### YOUR ASSIGNMENT
In the records below, find the line holding "You are a computer-use agent."; copy it and every line after it to the end, omitting all images.

--- START ---

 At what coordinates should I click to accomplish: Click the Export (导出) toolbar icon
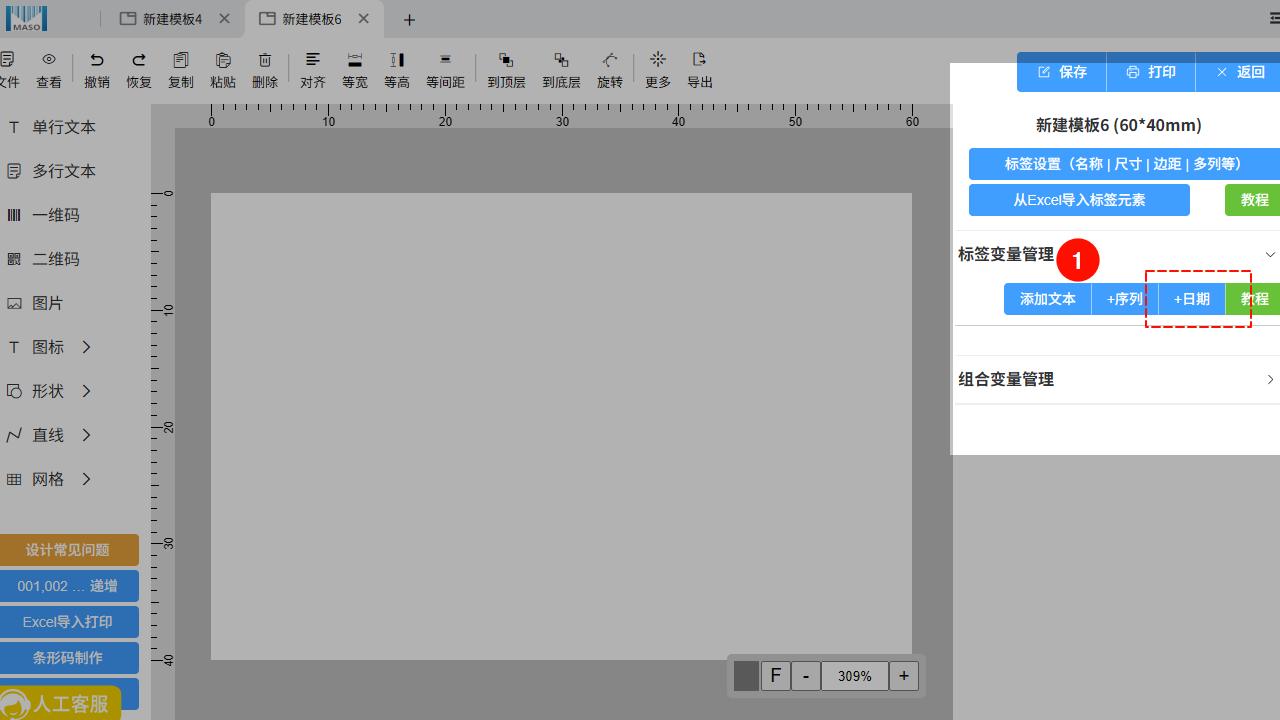(700, 61)
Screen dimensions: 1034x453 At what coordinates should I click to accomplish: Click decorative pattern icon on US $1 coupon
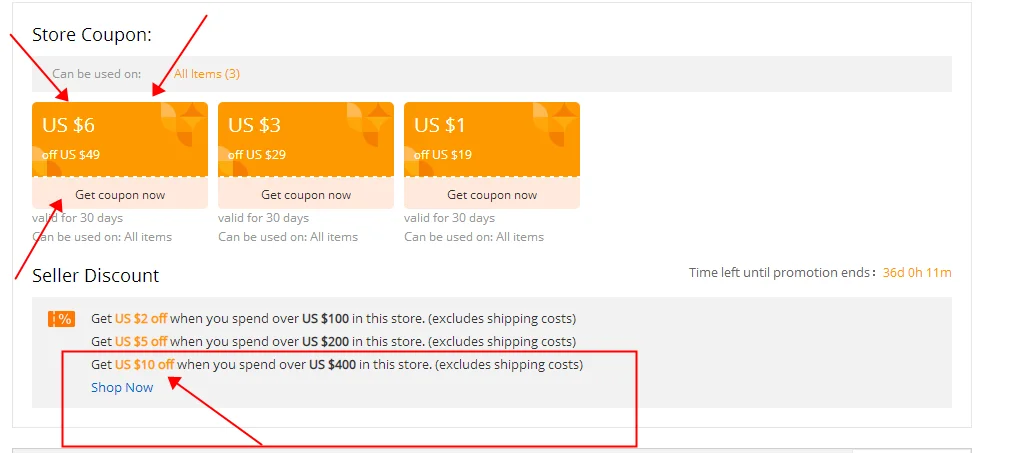point(556,125)
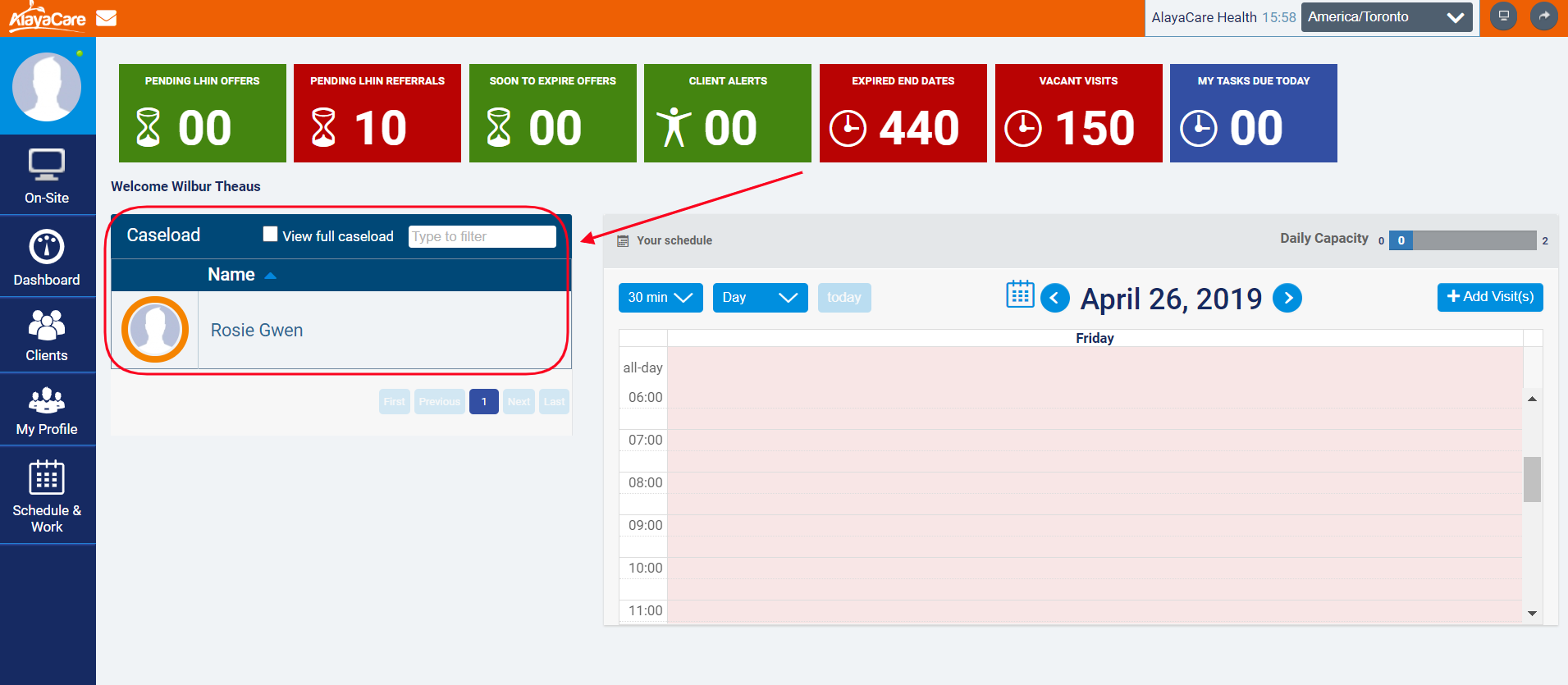Open the Rosie Gwen client link
The height and width of the screenshot is (685, 1568).
click(257, 331)
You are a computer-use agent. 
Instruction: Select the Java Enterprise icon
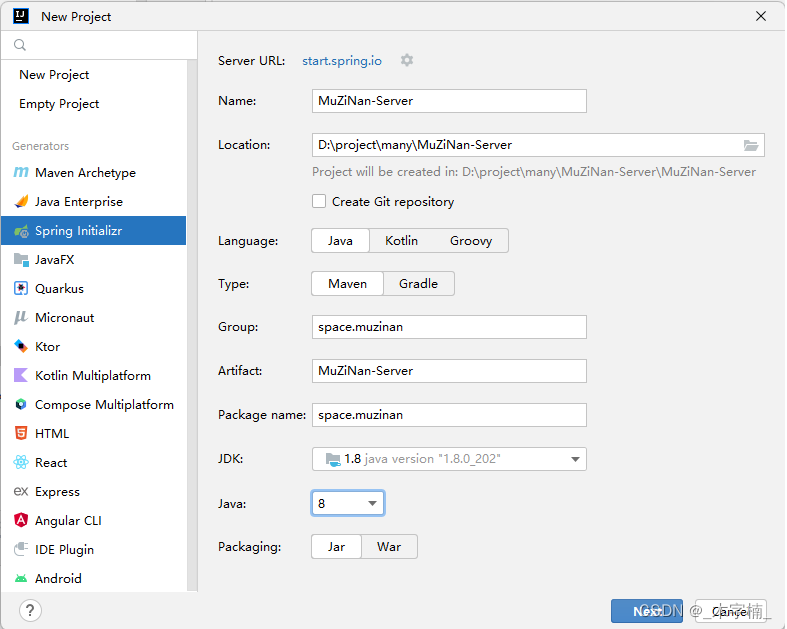(21, 202)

--- END ---

### OUTPUT
You are a computer-use agent. 
Instruction: Select the Java Enterprise icon
(21, 202)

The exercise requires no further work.